▶ Data listing
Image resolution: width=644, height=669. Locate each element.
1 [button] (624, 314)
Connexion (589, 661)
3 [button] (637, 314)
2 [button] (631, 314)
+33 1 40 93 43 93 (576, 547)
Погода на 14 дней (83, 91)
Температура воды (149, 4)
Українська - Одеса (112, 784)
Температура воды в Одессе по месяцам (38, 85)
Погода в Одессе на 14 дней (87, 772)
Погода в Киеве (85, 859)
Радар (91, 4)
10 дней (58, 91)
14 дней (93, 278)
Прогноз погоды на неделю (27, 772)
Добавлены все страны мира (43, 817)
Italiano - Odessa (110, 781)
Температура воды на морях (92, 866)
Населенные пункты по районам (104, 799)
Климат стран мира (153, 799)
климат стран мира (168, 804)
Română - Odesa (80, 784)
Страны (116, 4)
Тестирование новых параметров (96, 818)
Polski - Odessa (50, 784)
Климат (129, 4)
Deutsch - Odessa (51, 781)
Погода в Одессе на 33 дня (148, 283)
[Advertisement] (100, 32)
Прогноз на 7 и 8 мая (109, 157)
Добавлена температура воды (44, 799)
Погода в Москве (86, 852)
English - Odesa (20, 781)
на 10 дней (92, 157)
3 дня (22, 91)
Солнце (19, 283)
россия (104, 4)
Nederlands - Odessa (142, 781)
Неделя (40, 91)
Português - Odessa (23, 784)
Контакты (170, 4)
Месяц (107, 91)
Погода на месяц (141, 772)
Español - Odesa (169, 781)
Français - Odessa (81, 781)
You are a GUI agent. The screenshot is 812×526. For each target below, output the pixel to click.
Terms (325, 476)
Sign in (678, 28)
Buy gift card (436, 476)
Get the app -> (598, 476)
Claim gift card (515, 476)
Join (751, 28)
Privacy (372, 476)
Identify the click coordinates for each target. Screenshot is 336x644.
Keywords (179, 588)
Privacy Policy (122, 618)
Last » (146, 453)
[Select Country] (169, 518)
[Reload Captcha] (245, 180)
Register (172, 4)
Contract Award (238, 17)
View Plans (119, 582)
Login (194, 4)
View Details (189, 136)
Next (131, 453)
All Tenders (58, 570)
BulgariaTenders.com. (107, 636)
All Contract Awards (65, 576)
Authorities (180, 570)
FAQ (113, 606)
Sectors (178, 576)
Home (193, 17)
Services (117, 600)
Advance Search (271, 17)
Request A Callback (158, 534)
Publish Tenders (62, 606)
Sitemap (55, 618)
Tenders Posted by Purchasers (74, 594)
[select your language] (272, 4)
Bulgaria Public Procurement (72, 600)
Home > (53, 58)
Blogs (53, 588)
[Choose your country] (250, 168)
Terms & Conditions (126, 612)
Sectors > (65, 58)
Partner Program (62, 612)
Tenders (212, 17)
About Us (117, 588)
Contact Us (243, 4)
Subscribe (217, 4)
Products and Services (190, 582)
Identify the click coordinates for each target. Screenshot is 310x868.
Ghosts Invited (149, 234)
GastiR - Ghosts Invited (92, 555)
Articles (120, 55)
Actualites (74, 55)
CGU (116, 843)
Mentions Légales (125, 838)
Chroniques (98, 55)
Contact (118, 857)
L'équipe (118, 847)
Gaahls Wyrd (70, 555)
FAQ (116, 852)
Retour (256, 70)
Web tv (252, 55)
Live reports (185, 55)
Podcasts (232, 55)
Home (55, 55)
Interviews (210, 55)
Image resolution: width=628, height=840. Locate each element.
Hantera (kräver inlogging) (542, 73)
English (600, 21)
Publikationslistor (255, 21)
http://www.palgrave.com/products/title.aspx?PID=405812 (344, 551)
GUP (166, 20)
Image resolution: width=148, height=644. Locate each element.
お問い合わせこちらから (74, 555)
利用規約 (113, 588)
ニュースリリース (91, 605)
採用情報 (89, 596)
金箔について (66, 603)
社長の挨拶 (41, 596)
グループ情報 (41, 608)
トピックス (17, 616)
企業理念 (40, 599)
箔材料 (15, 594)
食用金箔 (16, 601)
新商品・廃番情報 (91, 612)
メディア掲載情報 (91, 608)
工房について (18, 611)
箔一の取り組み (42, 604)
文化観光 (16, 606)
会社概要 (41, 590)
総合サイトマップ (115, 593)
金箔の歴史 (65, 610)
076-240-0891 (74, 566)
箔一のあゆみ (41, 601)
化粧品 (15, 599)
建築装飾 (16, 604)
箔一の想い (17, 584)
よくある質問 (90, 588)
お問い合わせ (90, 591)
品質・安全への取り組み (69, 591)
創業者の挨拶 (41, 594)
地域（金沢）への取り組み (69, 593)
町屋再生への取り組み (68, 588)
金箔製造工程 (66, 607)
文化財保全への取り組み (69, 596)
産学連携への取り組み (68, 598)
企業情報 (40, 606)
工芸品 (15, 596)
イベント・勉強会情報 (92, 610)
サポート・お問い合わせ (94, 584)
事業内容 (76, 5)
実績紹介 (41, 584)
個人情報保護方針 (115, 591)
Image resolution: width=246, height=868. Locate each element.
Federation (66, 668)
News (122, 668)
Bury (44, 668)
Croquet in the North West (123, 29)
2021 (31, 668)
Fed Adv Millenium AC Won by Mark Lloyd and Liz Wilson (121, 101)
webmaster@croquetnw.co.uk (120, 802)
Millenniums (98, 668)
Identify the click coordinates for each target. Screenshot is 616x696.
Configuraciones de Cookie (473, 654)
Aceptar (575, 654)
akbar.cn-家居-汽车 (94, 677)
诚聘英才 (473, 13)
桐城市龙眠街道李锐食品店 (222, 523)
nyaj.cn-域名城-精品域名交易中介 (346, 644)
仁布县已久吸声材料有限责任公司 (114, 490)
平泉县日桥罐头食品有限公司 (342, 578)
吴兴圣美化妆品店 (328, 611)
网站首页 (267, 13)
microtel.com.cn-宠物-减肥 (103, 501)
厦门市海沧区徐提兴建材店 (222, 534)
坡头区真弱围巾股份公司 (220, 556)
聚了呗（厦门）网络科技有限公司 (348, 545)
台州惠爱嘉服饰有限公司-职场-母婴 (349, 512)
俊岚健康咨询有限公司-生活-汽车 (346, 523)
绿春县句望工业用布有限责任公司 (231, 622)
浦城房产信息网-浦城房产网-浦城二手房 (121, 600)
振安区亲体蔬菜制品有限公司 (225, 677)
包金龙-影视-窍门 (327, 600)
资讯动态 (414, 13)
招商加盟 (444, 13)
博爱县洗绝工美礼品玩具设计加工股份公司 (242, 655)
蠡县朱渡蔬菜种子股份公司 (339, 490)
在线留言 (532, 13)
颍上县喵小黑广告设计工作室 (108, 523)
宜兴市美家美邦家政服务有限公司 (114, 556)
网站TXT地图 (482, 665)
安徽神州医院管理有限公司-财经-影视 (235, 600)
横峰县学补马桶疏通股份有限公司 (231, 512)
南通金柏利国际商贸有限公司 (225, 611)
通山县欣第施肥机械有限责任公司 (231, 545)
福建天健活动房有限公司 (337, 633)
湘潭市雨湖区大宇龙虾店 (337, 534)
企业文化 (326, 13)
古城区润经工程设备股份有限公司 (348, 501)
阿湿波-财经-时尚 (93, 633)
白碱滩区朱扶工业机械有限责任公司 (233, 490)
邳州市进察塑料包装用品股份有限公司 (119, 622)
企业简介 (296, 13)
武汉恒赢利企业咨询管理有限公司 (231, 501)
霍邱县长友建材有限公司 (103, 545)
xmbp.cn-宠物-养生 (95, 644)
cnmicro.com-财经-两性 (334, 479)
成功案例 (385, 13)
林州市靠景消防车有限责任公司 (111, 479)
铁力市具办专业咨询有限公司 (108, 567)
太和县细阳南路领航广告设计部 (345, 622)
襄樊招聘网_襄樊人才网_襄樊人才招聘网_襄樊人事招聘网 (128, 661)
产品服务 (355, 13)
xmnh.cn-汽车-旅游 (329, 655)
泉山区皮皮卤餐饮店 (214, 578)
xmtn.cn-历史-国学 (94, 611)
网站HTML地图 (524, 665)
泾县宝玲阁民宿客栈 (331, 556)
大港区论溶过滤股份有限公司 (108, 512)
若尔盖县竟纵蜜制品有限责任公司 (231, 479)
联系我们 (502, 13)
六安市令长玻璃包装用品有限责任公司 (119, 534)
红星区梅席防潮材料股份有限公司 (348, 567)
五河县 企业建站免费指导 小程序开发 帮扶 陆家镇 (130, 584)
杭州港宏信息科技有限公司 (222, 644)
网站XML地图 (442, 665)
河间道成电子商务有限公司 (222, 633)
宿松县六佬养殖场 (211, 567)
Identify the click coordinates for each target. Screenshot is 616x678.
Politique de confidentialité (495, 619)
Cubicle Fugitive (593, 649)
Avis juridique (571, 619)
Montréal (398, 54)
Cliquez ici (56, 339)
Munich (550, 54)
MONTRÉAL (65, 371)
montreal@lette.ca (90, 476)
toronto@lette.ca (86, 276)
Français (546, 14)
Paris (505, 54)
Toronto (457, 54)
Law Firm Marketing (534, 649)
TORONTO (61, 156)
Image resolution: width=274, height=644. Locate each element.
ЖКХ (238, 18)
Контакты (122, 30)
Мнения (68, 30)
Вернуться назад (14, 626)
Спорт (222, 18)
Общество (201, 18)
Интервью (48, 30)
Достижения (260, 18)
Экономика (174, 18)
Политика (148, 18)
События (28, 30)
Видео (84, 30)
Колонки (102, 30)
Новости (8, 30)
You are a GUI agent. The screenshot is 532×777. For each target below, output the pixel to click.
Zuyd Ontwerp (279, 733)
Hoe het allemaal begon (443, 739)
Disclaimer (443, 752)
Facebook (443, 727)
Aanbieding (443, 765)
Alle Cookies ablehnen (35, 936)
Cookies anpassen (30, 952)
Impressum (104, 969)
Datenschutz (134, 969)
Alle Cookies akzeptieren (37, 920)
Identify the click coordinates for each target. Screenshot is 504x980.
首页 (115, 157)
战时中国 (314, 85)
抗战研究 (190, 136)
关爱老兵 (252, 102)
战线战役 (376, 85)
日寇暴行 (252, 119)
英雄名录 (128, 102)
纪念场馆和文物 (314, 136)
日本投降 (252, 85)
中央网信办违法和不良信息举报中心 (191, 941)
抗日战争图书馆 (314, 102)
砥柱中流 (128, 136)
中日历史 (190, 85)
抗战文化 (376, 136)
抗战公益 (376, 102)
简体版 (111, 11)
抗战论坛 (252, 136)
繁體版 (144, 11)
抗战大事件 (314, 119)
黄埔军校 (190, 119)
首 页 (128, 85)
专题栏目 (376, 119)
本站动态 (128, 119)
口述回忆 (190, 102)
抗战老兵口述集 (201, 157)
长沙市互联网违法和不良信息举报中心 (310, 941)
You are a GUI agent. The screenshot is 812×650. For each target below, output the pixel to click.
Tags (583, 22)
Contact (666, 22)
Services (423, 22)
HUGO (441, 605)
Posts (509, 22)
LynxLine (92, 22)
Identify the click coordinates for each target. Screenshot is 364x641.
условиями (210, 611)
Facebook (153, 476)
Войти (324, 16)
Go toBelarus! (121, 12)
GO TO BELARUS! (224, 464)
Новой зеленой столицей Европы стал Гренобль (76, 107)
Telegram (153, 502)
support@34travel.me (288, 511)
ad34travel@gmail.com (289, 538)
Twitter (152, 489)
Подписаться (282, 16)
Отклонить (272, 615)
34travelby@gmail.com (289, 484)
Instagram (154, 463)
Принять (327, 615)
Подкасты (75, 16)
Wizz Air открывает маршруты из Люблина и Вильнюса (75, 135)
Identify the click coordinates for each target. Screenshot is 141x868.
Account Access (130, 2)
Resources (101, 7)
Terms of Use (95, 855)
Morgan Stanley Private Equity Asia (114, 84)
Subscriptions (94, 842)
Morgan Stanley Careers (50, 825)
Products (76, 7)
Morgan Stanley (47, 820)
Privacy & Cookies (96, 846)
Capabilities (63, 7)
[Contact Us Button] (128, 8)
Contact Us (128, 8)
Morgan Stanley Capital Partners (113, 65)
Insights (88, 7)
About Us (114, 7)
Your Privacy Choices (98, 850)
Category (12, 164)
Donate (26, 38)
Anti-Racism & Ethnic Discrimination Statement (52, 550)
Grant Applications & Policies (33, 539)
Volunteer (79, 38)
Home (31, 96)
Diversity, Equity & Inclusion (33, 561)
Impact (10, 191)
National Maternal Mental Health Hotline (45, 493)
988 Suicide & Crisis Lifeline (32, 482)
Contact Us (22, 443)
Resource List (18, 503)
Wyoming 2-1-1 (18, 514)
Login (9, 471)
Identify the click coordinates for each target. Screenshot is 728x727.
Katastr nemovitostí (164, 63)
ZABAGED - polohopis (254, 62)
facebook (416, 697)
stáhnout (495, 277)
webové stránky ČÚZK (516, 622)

▶ Exercise task
Start at the line containing "繁體版 (144, 11)" and end with the line containing "长沙市互联网违法和不良信息举报中心 (310, 941)". Write out only those lines again, replacing "口述回忆" with "口述历史" and keeping everything else unchanged.

▶ Solved exercise
繁體版 (144, 11)
抗战大事件 (314, 119)
黄埔军校 (190, 119)
首 页 (128, 85)
专题栏目 (376, 119)
本站动态 (128, 119)
口述历史 (190, 102)
抗战老兵口述集 (201, 157)
长沙市互联网违法和不良信息举报中心 (310, 941)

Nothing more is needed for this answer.